[About this task]: Would you retype the records below exactly as they appear?

[[ Source information open ]]

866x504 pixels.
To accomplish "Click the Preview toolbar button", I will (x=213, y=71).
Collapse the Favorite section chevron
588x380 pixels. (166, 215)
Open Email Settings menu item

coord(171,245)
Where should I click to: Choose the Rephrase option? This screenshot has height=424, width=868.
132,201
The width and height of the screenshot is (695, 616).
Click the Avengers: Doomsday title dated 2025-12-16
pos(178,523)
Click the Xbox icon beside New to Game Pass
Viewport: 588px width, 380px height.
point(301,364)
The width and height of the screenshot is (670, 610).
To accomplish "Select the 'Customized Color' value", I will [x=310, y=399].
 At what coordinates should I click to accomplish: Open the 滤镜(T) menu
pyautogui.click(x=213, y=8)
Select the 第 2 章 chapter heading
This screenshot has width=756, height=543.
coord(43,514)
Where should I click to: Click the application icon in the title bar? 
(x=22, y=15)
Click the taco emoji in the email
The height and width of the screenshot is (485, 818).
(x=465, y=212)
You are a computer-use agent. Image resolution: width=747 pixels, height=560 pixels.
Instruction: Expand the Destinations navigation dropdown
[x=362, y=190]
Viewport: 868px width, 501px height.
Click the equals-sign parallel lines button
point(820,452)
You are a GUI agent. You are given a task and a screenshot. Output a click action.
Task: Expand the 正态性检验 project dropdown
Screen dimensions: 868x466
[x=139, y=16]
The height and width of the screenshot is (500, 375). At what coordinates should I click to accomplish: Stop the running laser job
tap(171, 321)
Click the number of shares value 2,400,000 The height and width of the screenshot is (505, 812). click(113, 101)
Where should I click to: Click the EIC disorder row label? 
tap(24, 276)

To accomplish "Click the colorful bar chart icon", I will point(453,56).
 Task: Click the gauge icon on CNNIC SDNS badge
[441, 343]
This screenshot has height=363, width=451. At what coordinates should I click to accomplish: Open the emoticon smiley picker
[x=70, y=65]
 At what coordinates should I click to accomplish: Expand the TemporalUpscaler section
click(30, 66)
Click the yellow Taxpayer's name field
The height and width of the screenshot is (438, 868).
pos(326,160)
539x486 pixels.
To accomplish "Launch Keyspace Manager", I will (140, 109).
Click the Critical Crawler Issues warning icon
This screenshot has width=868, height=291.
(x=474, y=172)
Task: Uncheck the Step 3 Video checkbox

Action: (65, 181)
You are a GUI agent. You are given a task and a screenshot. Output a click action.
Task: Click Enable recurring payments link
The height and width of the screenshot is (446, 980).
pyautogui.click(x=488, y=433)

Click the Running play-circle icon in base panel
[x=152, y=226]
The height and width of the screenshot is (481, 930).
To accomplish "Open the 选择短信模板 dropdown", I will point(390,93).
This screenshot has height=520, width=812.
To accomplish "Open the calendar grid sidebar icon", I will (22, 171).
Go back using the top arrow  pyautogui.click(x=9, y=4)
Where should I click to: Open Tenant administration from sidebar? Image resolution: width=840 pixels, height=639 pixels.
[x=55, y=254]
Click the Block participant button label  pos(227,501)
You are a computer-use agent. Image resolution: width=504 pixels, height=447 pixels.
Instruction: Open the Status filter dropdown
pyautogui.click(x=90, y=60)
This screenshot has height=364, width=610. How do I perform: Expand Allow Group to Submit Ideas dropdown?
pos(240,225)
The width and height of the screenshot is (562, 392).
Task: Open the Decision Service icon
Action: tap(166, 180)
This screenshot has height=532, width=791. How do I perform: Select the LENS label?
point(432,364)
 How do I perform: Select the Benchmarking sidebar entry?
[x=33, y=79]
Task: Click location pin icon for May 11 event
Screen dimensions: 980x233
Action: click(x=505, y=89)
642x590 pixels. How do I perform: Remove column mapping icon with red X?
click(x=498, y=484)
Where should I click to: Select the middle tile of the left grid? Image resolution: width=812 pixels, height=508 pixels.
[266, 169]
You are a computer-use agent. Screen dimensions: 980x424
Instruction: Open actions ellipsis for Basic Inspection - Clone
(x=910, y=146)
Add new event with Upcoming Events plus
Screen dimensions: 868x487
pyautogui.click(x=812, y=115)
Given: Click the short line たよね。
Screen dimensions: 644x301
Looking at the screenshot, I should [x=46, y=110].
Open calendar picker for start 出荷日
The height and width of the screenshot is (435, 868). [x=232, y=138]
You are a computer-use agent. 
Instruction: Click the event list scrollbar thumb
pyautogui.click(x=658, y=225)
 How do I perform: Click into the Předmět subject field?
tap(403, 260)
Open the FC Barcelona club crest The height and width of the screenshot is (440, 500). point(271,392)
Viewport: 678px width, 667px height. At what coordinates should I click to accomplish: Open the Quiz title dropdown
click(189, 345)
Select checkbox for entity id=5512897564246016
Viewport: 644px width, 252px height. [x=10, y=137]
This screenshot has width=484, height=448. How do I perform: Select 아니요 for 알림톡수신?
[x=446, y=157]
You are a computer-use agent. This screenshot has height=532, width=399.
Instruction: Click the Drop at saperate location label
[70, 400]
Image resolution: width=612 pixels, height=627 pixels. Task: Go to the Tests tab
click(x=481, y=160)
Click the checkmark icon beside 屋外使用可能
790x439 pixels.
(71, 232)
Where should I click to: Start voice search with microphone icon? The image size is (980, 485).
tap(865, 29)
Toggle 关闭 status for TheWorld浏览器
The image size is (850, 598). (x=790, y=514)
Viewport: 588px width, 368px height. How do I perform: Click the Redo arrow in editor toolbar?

[[ Source information closed ]]

[Response]:
866x504 pixels.
To accomplish "Click the Preview toolbar button", I will (x=213, y=71).
Collapse the Favorite section chevron
588x380 pixels. (166, 215)
Open Email Settings menu item

coord(171,245)
Where should I click to: Choose the Rephrase option? This screenshot has height=424, width=868.
132,201
The width and height of the screenshot is (695, 616).
Click the Avengers: Doomsday title dated 2025-12-16
pos(178,523)
Click the Xbox icon beside New to Game Pass
Viewport: 588px width, 380px height.
point(301,364)
The width and height of the screenshot is (670, 610).
To accomplish "Select the 'Customized Color' value", I will [x=310, y=399].
 At what coordinates should I click to accomplish: Open the 滤镜(T) menu
pyautogui.click(x=213, y=8)
Select the 第 2 章 chapter heading
This screenshot has width=756, height=543.
coord(43,514)
Where should I click to: Click the application icon in the title bar? 
(x=22, y=15)
Click the taco emoji in the email
The height and width of the screenshot is (485, 818).
(x=465, y=212)
You are a computer-use agent. Image resolution: width=747 pixels, height=560 pixels.
Instruction: Expand the Destinations navigation dropdown
[x=362, y=190]
Viewport: 868px width, 501px height.
Click the equals-sign parallel lines button
point(820,452)
You are a GUI agent. You are given a task and a screenshot. Output a click action.
Task: Expand the 正态性检验 project dropdown
Screen dimensions: 868x466
[x=139, y=16]
The height and width of the screenshot is (500, 375). At what coordinates should I click to accomplish: Stop the running laser job
tap(171, 321)
Click the number of shares value 2,400,000 The height and width of the screenshot is (505, 812). click(113, 101)
Where should I click to: Click the EIC disorder row label? 
tap(24, 276)

To accomplish "Click the colorful bar chart icon", I will point(453,56).
 Task: Click the gauge icon on CNNIC SDNS badge
[441, 343]
This screenshot has height=363, width=451. At what coordinates should I click to accomplish: Open the emoticon smiley picker
[x=70, y=65]
 At what coordinates should I click to accomplish: Expand the TemporalUpscaler section
click(30, 66)
Click the yellow Taxpayer's name field
The height and width of the screenshot is (438, 868).
pos(326,160)
539x486 pixels.
To accomplish "Launch Keyspace Manager", I will (140, 109).
Click the Critical Crawler Issues warning icon
This screenshot has width=868, height=291.
(x=474, y=172)
Task: Uncheck the Step 3 Video checkbox

Action: (65, 181)
You are a GUI agent. You are given a task and a screenshot. Output a click action.
Task: Click Enable recurring payments link
The height and width of the screenshot is (446, 980).
pyautogui.click(x=488, y=433)

Click the Running play-circle icon in base panel
[x=152, y=226]
The height and width of the screenshot is (481, 930).
To accomplish "Open the 选择短信模板 dropdown", I will point(390,93).
This screenshot has height=520, width=812.
To accomplish "Open the calendar grid sidebar icon", I will (22, 171).
Go back using the top arrow  pyautogui.click(x=9, y=4)
Where should I click to: Open Tenant administration from sidebar? Image resolution: width=840 pixels, height=639 pixels.
[x=55, y=254]
Click the Block participant button label  pos(227,501)
You are a computer-use agent. Image resolution: width=504 pixels, height=447 pixels.
Instruction: Open the Status filter dropdown
pyautogui.click(x=90, y=60)
This screenshot has height=364, width=610. How do I perform: Expand Allow Group to Submit Ideas dropdown?
pos(240,225)
The width and height of the screenshot is (562, 392).
Task: Open the Decision Service icon
Action: tap(166, 180)
This screenshot has height=532, width=791. How do I perform: Select the LENS label?
point(432,364)
 How do I perform: Select the Benchmarking sidebar entry?
[x=33, y=79]
Task: Click location pin icon for May 11 event
Screen dimensions: 980x233
Action: click(x=505, y=89)
642x590 pixels. How do I perform: Remove column mapping icon with red X?
click(x=498, y=484)
Where should I click to: Select the middle tile of the left grid? Image resolution: width=812 pixels, height=508 pixels.
[266, 169]
You are a computer-use agent. Screen dimensions: 980x424
Instruction: Open actions ellipsis for Basic Inspection - Clone
(x=910, y=146)
Add new event with Upcoming Events plus
Screen dimensions: 868x487
pyautogui.click(x=812, y=115)
Given: Click the short line たよね。
Screen dimensions: 644x301
Looking at the screenshot, I should [x=46, y=110].
Open calendar picker for start 出荷日
The height and width of the screenshot is (435, 868). [x=232, y=138]
You are a computer-use agent. 
Instruction: Click the event list scrollbar thumb
pyautogui.click(x=658, y=225)
 How do I perform: Click into the Předmět subject field?
tap(403, 260)
Open the FC Barcelona club crest The height and width of the screenshot is (440, 500). point(271,392)
Viewport: 678px width, 667px height. At what coordinates should I click to accomplish: Open the Quiz title dropdown
click(189, 345)
Select checkbox for entity id=5512897564246016
Viewport: 644px width, 252px height. [x=10, y=137]
This screenshot has width=484, height=448. How do I perform: Select 아니요 for 알림톡수신?
[x=446, y=157]
You are a computer-use agent. This screenshot has height=532, width=399.
Instruction: Click the Drop at saperate location label
[70, 400]
Image resolution: width=612 pixels, height=627 pixels. Task: Go to the Tests tab
click(x=481, y=160)
Click the checkmark icon beside 屋外使用可能
790x439 pixels.
(71, 232)
Where should I click to: Start voice search with microphone icon? The image size is (980, 485).
tap(865, 29)
Toggle 关闭 status for TheWorld浏览器
The image size is (850, 598). (x=790, y=514)
Viewport: 588px width, 368px height. How do I perform: Click the Redo arrow in editor toolbar?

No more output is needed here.